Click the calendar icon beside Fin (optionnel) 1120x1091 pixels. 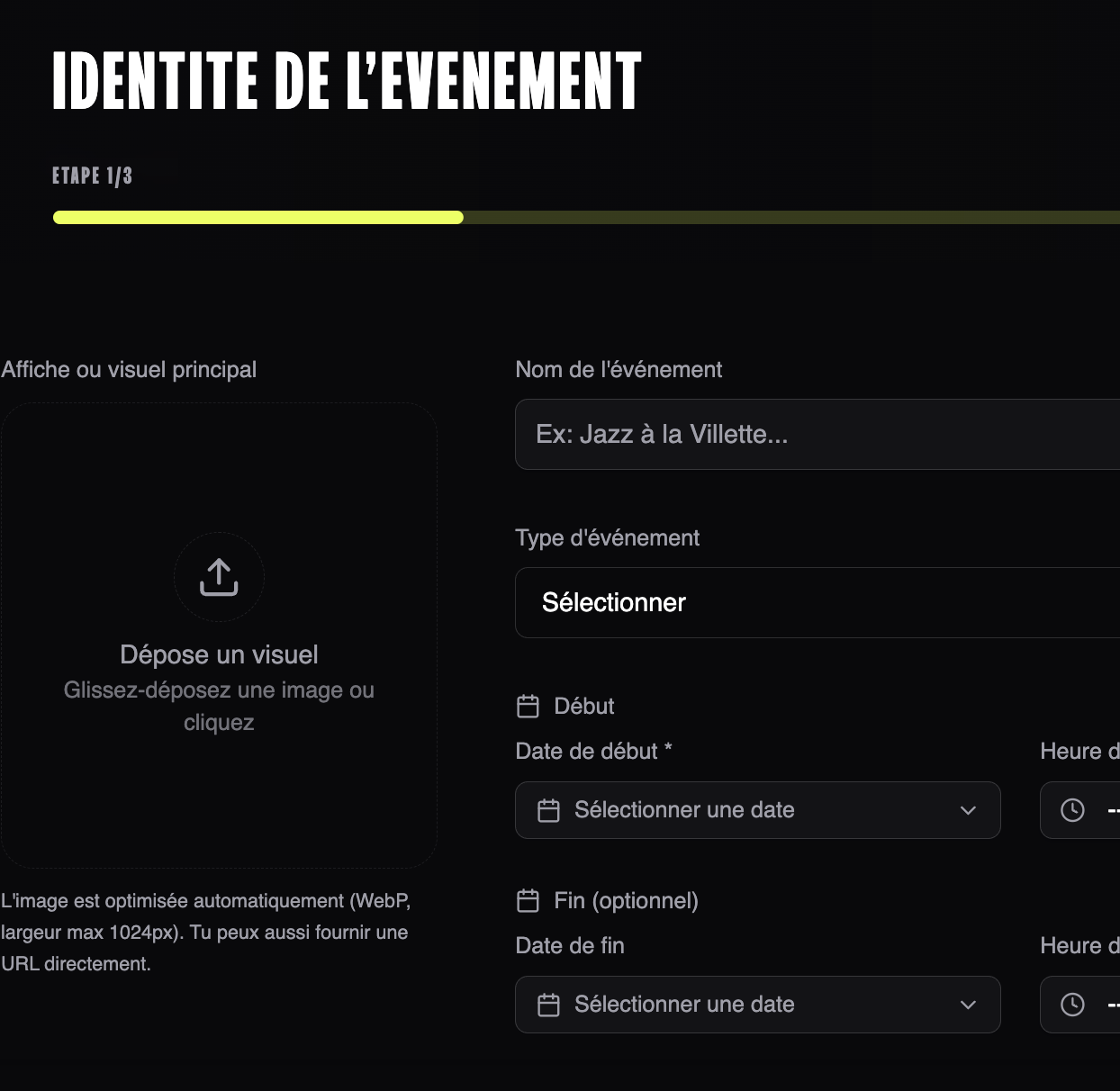point(528,901)
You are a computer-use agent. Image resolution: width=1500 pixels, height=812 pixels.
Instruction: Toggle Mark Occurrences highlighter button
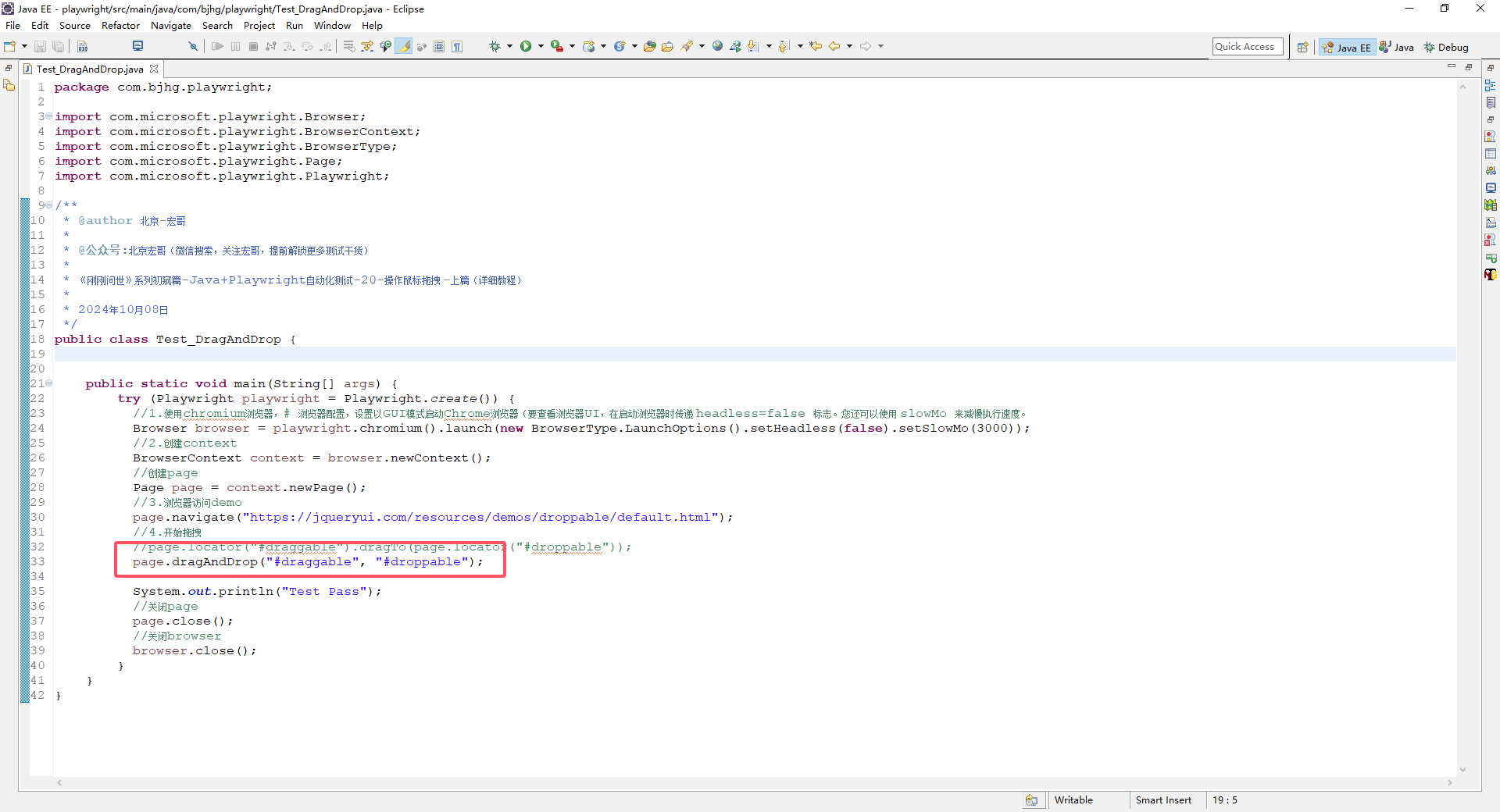[404, 47]
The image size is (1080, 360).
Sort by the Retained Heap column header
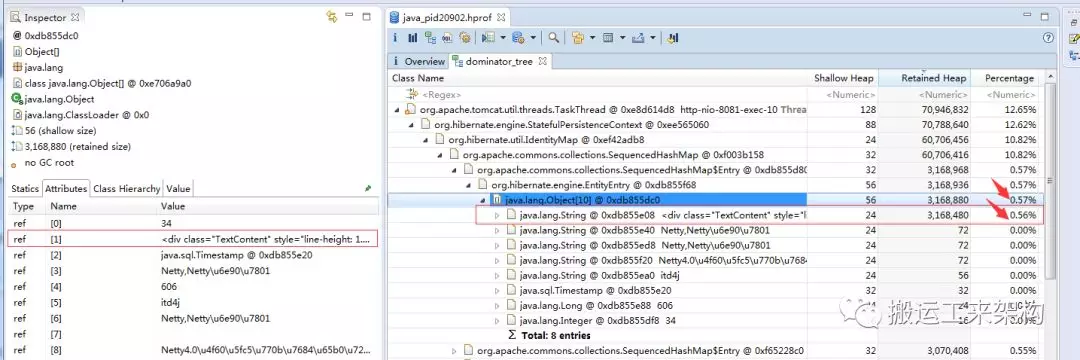pos(924,78)
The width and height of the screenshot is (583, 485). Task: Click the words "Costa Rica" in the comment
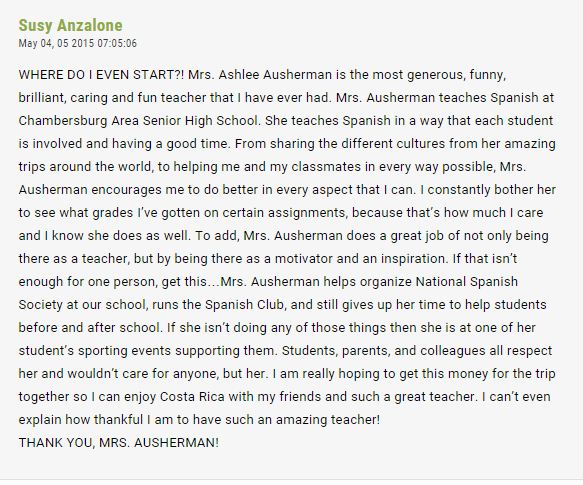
= = =
In which lines of the material above does the string "height" occur? Copy them all.

You are a computer-use agent. Image resolution: width=1500 pixels, height=812 pixels.
The width and height of the screenshot is (583, 485). Task: Click the words "Costa Rica" in the comment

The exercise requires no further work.